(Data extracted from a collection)
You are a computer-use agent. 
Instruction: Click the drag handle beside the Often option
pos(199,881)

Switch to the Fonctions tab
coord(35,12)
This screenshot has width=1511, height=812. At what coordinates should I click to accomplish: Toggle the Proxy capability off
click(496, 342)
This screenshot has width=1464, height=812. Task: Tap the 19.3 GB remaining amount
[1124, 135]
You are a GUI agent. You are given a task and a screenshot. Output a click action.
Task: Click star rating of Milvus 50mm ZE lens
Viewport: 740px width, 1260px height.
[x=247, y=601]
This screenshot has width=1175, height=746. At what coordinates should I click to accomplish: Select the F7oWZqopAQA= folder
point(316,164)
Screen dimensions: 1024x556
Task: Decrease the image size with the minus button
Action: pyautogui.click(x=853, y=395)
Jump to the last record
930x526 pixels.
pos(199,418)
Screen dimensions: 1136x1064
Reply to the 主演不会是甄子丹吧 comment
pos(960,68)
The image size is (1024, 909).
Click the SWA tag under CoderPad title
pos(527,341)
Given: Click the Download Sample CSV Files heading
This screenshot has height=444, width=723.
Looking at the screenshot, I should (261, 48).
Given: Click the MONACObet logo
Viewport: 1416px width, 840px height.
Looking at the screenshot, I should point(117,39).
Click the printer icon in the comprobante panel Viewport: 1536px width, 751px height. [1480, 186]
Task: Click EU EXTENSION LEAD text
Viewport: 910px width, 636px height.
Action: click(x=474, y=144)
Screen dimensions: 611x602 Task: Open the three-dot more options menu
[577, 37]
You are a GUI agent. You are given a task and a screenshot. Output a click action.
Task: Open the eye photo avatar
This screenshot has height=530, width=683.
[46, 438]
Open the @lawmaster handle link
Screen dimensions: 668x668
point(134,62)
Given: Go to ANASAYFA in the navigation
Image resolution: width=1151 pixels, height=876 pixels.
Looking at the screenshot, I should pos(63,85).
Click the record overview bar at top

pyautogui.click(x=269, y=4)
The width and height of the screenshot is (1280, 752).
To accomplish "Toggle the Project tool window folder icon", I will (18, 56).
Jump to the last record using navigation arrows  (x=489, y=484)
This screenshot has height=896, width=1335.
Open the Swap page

• [Instructions for the task]: Retype the records above, but only those lines that fall between the line containing "Screen dimensions: 1136x1064" and the line containing "Click the printer", with both of those lines included, exactly as written.

• [Expected answer]:
Screen dimensions: 1136x1064
Reply to the 主演不会是甄子丹吧 comment
pos(960,68)
The image size is (1024, 909).
Click the SWA tag under CoderPad title
pos(527,341)
Given: Click the Download Sample CSV Files heading
This screenshot has height=444, width=723.
Looking at the screenshot, I should (261, 48).
Given: Click the MONACObet logo
Viewport: 1416px width, 840px height.
Looking at the screenshot, I should point(117,39).
Click the printer icon in the comprobante panel Viewport: 1536px width, 751px height. [1480, 186]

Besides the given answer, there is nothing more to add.